Franchisee model: A risky bet

Kamdhenu makes steel bars that are widely used in construction. It has worked out two types of arrangements for carrying on the business. Under the first model, the company allows the franchisee unit to manufacture steel bars under the brand name `Kamdhenu' and market the same using the company's network. In return, the company gets a royalty on sales/production, normally on a per-tonne basis.

Under the second model, Kamdhenu plans to establish its own stockyards at various strategic locations and source products from the nearby franchisees. However, a few issues need to be looked at.

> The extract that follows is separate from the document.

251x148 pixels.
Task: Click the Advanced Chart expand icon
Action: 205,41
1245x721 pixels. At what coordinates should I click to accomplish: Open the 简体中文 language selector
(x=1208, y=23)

One, six out of the ten stockyards are to be set up in locations where franchisees have their units. While this may save transportation and holding costs, it may result in overlapping, as there is nothing in the offer document that indicates the territory allocation between the company and the franchisees. Two, any disruption/discontinuance of production by any franchisee is likely to have a direct impact on its revenues. Three, though the income from royalty has more than doubled over the past two years, its contribution to the total income is very low at about 2.4 per cent.

This may be attributed to the robust growth in volumes on the back of buoyant demand rather than business strategy per se. But sustaining such a growth could be difficult, particularly on the back of capacity constraints.

Cost disadvantage

Kamdhenu makes about 35 per cent of its primary raw material in-house, while the rest is procured from the domestic market. This places it at a disadvantage compared to players which have captive sources for raw materials. The company may, thus find it difficult to fully pass on any increase in cost to customers. Further, a part of its requirements for scrap (substitute for sponge iron) is met through imports. Higher duties and volatilities in price are likely to put pressure on its cost structure.

Other issues

The proposed arrangement aims at increasing the company's presence in the market. But it is not clear where the volume growth is going to come from. The company is working at almost full capacity and has not outlined any expansion plan.

There are concerns on the working capital management front too. Kamdhenu plans to make purchases from creditors (franchisees) on cash basis but intends to extend normal credit to debtors. With such a practice, risk of the company facing a cash crunch remains high.

Offer details: The offer opens on April 3 and closes on April 8. Chartered Capital and Investment is the lead manager to the issue.

The proceeds of the issue will be deployed to meet the working-capital requirements, and set up the corporate office and stockyards.